Stored data entries:
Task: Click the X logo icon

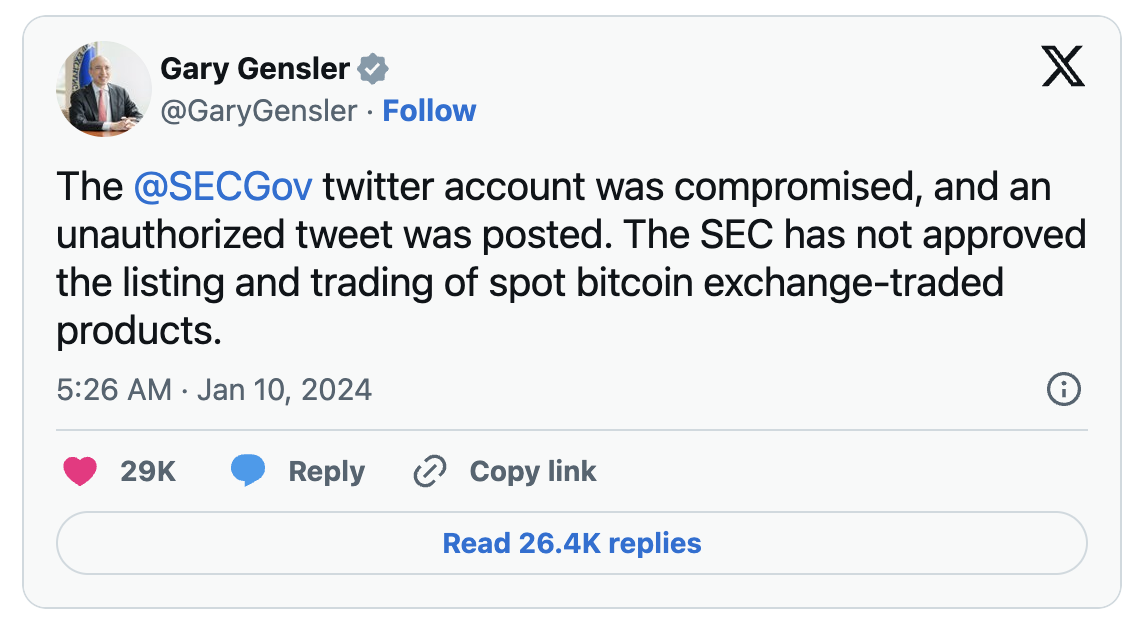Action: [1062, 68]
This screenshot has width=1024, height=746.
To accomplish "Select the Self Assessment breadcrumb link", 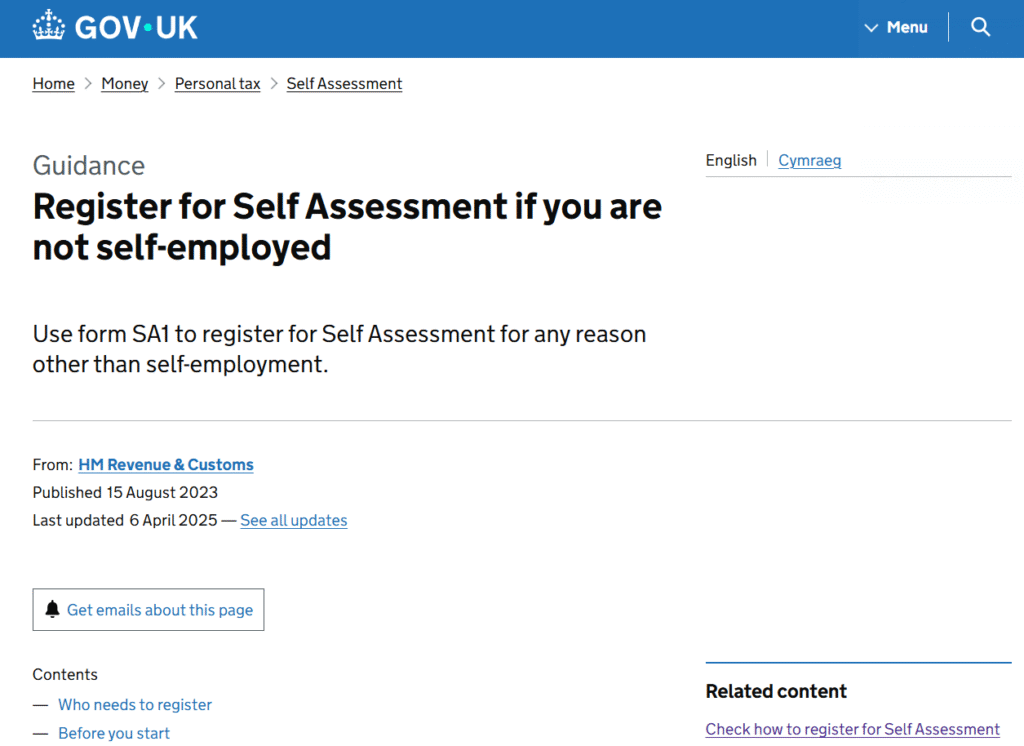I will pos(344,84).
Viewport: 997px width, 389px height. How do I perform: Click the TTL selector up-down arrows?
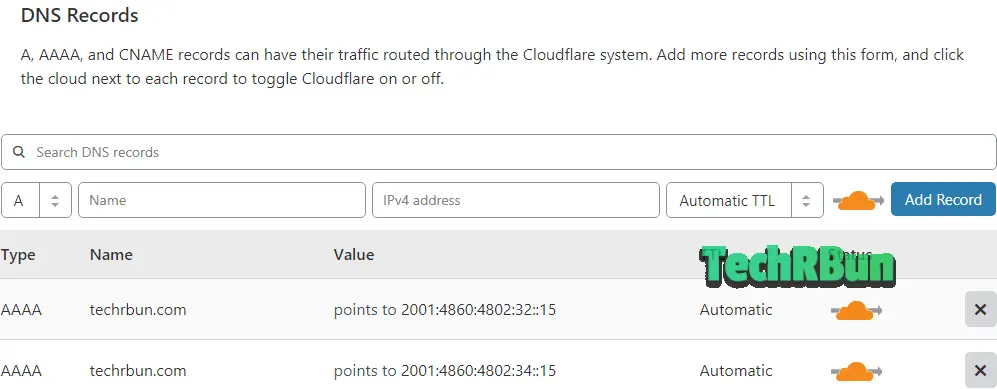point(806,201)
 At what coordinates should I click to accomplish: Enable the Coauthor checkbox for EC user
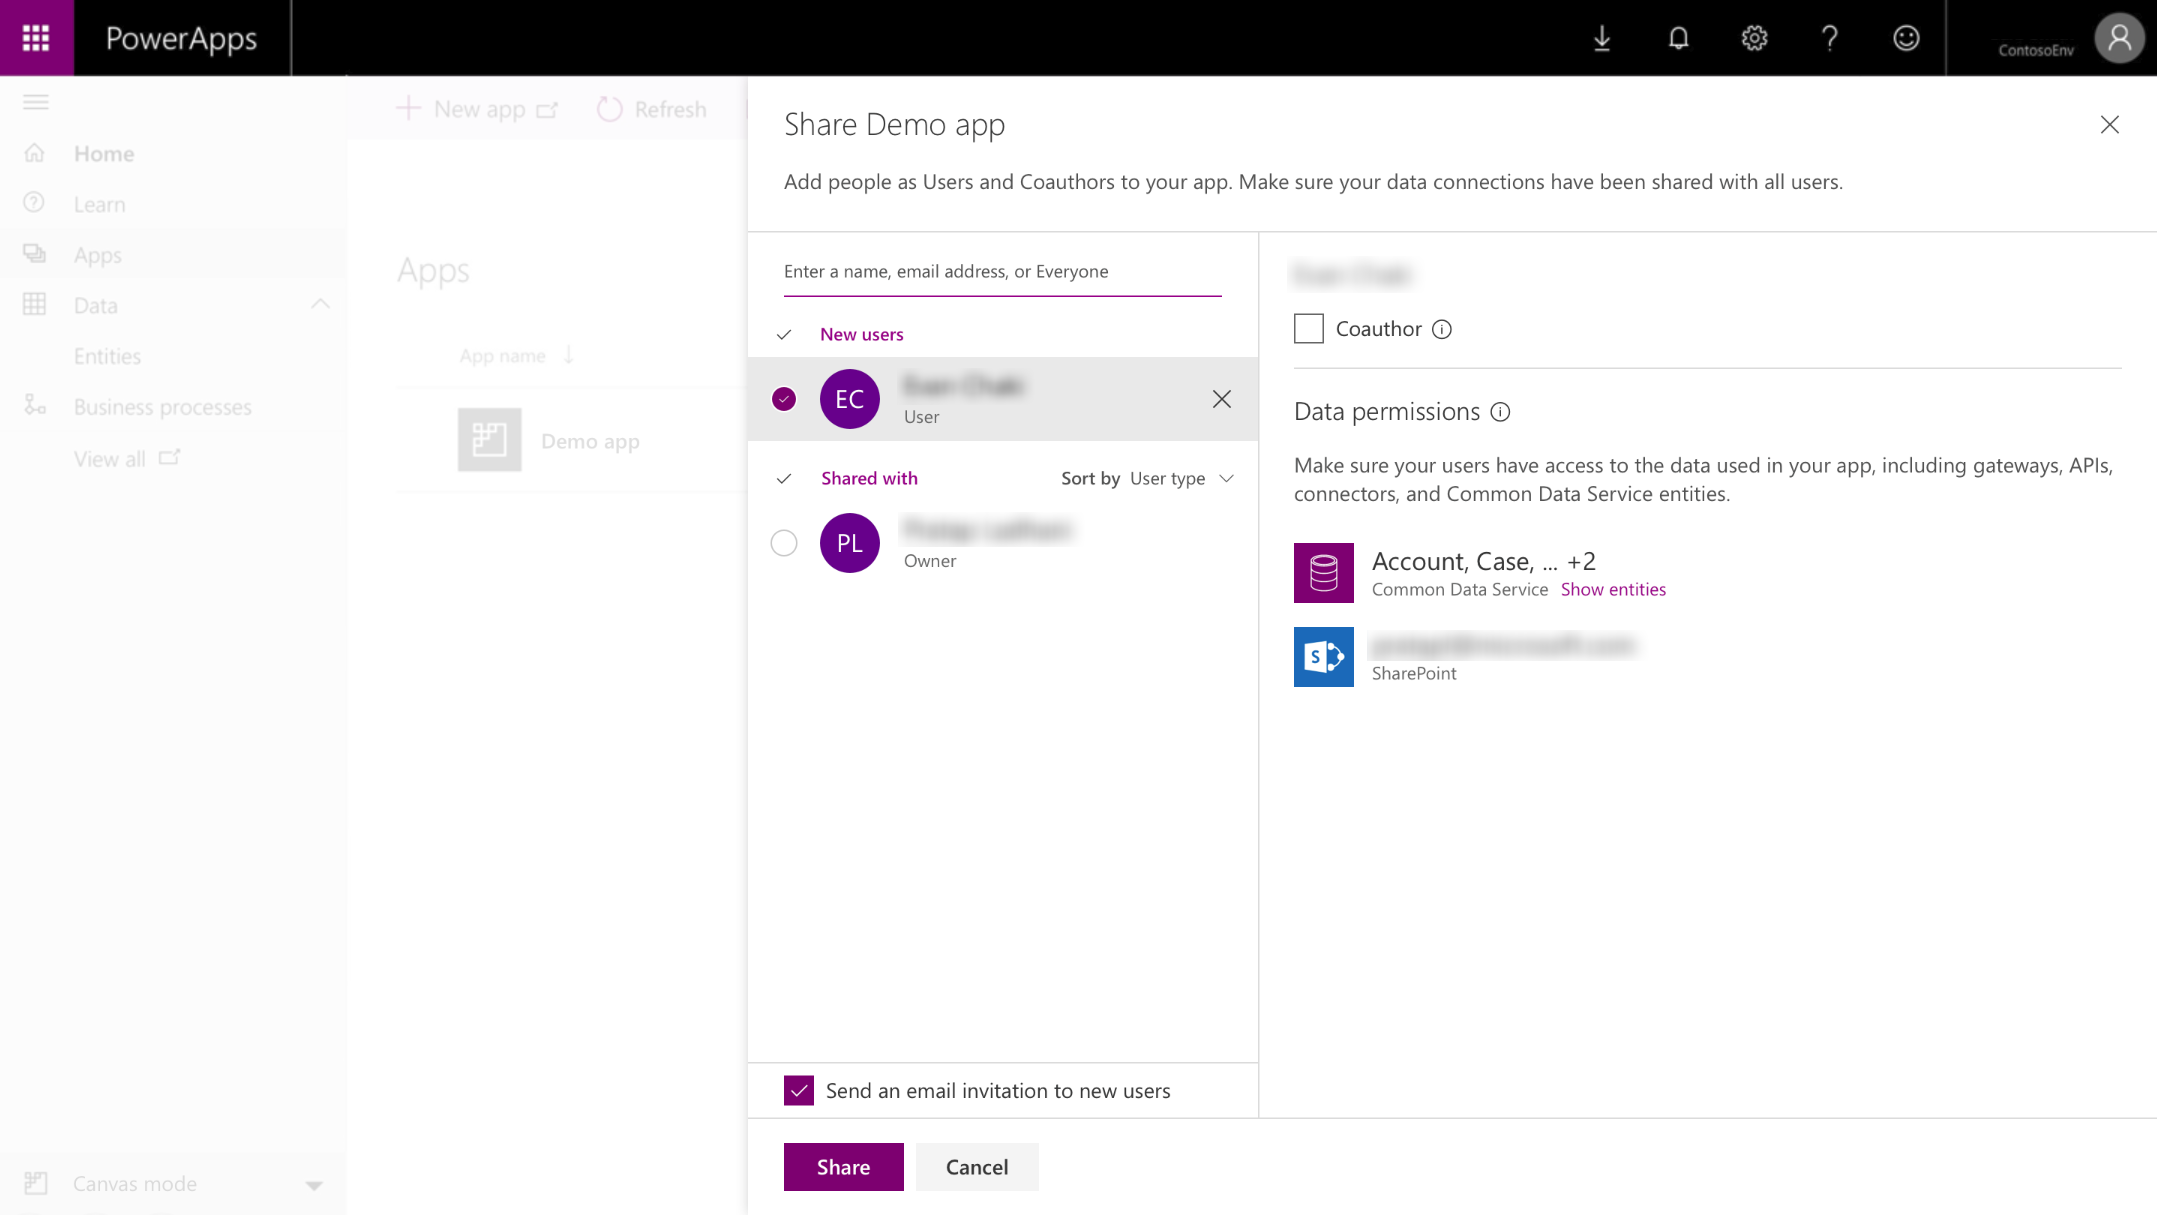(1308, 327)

**THE TASK:** The lines to be quoted run from the line containing "Viewport: 997px width, 389px" through the end of the entries above, both included; quote them exactly and leave out any pictures.

**SOLUTION FOR THIS PROBLEM:**
Viewport: 997px width, 389px height. How do I perform: Click the TTL selector up-down arrows?
point(806,201)
 At what coordinates should I click to accomplish: Enable the Coauthor checkbox for EC user
(1308, 327)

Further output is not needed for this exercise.